Key Leadership Actions for Innovation: Latest findings from Solace Research Project

How can the political and managerial leaders in local councils achieve more major innovations faster? Over the past four years, we have conducted extensive research on this topic, including interviews and discussions with many chief executives and leading politicians, as well as many focus groups with middle managers and frontline employees.

In this latest study, supported by Solace’s Innovation and Commissioning Network, we worked with twelve councils – including three pairs of district council partners – selected because of their reputations for innovation.

In each council, or partnership, we interviewed a range of senior and middle managers to discover their views on which leadership actions were having the greatest impact on achieving significant innovations.

Nine case studies have been produced. Each describes the innovations the councils or partnerships are accomplishing, and the key leadership actions the managers identified as critical to their achievements.

The project’s final report ‘Key Leadership Actions for Innovation’ is now available on the Solace website.
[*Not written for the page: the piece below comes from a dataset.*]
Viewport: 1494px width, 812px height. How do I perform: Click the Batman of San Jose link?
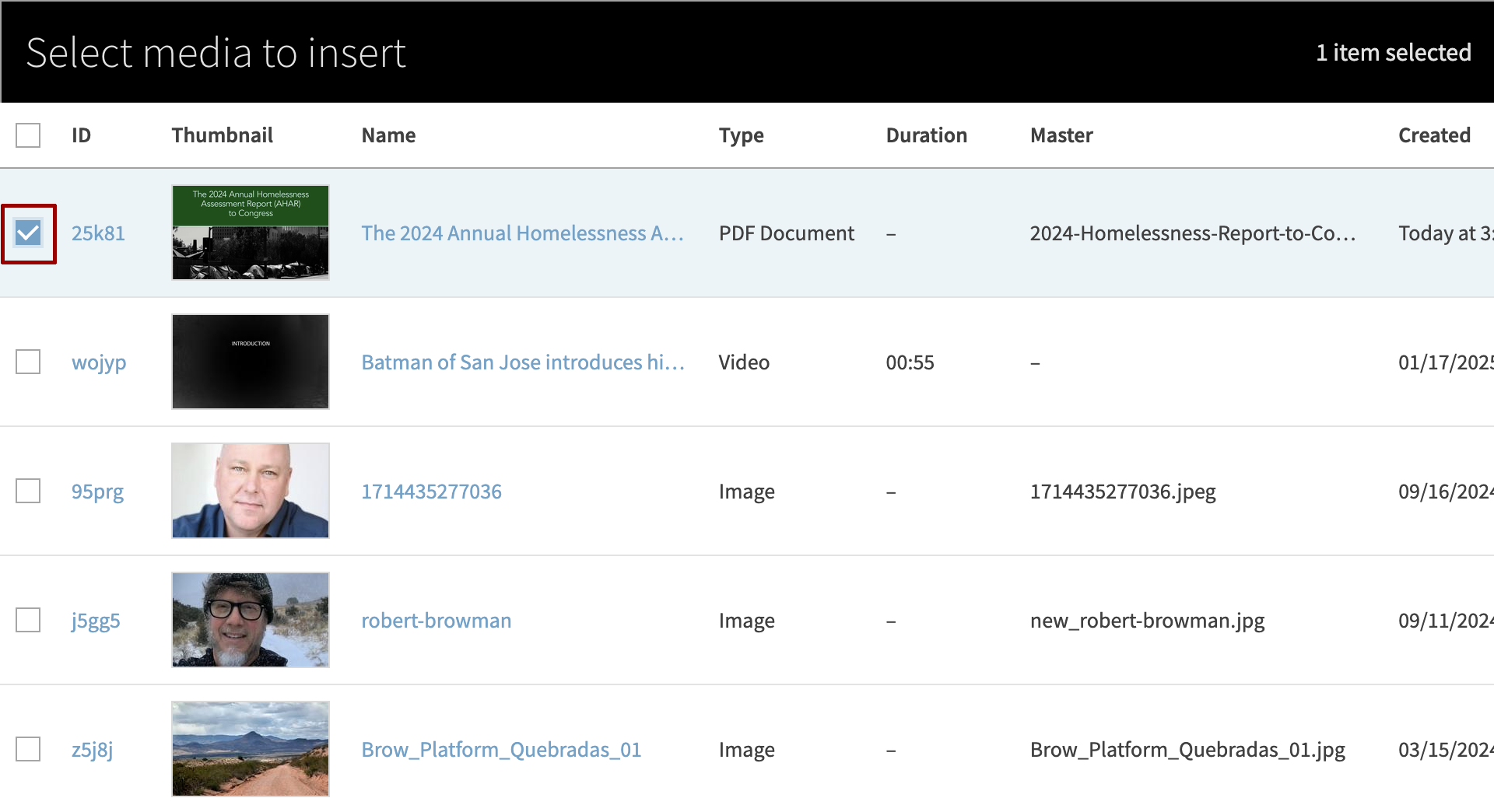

It analyses the case study findings as a whole and highlights variations between the approaches leaders are adopting.

It also introduces other relevant research findings and suggests areas where more leadership attention might be needed.

In the participating councils, we found that the political and managerial leaders appeared to be taking a much more comprehensive and strategic approach to innovation than seemed to be the case in many of the councils involved in our previous studies. They had a sophisticated understanding of how to create the conditions for innovation, but they were also upbeat and enthusiastic, excited about what they were doing and achieving. The report concludes by suggesting that political and managerial leaders in local government might achieve more
significant innovations if they:

– Are clear, united and determined about the outcomes they want to achieve and their priority areas for innovation;

– Are bold and ambitious whilst also understanding residents’ concerns, learning from elsewhere, setting realistic objectives, and taking well-considered risks;

– Engage with key partners in an open way, evolving innovations together;

– Create an organisational culture that encourages creative approaches (particularly in the priority areas for innovation);

– Develop and empower other innovative leaders (e.g. middle managers);

– Invest time, resources and effort into developing their innovation priorities;

– Convincingly communicate the reasons why their priority innovations are important (e.g. engage in dialogue with their managers, employees, partners, residents and other key stakeholders);

– Genuinely listen to, and involve, relevant others in developing innovations (e.g. managers, employees, residents, service users, partners, businesses);

– Track the development of their priority innovations (e.g. using programme and project management, or ‘more agile’ techniques, as appropriate);

– Persist for long enough to embed and scale up their priority innovations.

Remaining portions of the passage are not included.